• [Problem details] Where the string "computer" appears in a line of the data, show that line.

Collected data
---

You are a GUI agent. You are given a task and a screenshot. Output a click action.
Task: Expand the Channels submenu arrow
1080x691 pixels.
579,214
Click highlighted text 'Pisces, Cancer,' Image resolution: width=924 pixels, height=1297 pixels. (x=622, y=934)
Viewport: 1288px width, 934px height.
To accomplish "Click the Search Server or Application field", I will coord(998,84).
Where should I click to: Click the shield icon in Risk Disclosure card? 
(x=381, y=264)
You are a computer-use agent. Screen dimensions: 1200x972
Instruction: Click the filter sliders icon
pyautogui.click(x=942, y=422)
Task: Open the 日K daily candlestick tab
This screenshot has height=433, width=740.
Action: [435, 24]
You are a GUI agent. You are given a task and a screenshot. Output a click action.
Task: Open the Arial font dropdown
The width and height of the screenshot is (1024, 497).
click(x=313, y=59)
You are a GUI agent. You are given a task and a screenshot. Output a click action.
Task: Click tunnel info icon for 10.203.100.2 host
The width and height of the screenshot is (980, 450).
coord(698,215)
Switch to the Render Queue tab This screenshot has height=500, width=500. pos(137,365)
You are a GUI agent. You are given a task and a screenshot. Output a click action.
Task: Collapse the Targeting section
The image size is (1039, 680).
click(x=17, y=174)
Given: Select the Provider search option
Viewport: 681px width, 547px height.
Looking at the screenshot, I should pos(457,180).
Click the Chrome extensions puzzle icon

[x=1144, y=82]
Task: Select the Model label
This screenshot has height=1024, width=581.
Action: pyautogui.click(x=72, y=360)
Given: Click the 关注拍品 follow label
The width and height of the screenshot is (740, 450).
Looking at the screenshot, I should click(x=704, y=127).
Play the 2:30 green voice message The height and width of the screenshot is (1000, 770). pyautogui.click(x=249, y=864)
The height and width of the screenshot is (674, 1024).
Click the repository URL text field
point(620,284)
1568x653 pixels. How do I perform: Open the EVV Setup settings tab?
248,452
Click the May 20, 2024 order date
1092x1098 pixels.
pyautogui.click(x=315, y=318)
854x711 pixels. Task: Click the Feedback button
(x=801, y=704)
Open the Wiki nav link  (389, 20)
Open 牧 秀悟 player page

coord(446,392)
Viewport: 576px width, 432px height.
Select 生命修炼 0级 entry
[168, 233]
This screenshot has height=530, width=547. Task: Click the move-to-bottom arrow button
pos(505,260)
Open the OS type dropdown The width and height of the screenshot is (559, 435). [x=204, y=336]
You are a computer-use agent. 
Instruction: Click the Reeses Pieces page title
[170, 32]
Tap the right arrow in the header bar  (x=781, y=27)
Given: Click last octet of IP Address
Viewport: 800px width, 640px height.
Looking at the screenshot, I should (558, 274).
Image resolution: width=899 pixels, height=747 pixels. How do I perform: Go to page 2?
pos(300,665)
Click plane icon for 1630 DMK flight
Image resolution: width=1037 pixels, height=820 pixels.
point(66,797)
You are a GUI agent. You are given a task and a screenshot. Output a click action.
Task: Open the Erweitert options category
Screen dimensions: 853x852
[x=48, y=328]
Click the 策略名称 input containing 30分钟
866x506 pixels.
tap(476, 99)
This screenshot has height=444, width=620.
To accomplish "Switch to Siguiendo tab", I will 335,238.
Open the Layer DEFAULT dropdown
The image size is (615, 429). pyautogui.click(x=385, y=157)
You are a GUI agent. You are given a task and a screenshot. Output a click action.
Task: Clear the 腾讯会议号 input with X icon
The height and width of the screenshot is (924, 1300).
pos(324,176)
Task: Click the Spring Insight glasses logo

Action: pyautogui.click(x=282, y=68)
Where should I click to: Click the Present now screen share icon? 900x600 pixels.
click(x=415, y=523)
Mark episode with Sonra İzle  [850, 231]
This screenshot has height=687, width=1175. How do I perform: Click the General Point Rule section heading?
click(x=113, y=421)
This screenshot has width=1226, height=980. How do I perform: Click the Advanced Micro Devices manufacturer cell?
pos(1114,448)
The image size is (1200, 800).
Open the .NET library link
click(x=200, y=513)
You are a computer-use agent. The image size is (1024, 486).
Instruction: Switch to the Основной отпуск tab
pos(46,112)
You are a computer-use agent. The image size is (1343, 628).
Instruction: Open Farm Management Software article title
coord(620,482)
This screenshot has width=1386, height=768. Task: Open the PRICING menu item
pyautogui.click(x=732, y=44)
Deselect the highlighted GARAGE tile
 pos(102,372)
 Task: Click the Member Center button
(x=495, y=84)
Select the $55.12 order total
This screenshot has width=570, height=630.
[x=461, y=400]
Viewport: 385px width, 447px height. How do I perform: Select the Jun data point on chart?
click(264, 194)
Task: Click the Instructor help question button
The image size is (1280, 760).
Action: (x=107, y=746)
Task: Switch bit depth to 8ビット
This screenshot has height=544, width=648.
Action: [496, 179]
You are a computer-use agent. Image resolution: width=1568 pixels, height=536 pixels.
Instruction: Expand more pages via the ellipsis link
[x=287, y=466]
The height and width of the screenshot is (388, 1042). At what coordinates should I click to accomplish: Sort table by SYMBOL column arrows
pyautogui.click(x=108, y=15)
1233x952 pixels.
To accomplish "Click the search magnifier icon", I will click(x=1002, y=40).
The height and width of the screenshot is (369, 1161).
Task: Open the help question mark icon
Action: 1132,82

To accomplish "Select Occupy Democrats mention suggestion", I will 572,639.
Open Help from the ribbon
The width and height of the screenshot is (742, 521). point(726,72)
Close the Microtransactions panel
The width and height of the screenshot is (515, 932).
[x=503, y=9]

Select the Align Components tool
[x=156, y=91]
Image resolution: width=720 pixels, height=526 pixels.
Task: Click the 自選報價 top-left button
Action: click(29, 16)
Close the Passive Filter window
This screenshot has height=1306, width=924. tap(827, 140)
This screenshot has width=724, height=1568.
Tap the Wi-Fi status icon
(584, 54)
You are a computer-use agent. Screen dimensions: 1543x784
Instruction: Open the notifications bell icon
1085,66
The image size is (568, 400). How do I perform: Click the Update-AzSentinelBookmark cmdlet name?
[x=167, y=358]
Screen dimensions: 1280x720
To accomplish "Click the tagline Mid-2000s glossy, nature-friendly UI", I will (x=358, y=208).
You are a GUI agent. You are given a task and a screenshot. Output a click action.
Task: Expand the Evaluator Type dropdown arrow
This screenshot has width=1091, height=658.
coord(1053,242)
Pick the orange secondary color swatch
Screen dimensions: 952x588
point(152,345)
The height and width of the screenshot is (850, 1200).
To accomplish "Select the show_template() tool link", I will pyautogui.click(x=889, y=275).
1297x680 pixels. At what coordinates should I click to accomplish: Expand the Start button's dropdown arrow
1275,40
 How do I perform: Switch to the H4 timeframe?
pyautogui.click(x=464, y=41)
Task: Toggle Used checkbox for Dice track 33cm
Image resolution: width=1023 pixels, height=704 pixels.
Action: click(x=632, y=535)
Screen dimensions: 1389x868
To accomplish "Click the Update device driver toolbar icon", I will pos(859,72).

---

• [Output below]
You are a computer-use agent. Screen dimensions: 1200x972
You are a computer-use agent. 
You are a computer-use agent. The image size is (1024, 486).
You are a computer-use agent. The image size is (1343, 628).
You are a computer-use agent. Image resolution: width=1568 pixels, height=536 pixels.
You are a computer-use agent. Screen dimensions: 1543x784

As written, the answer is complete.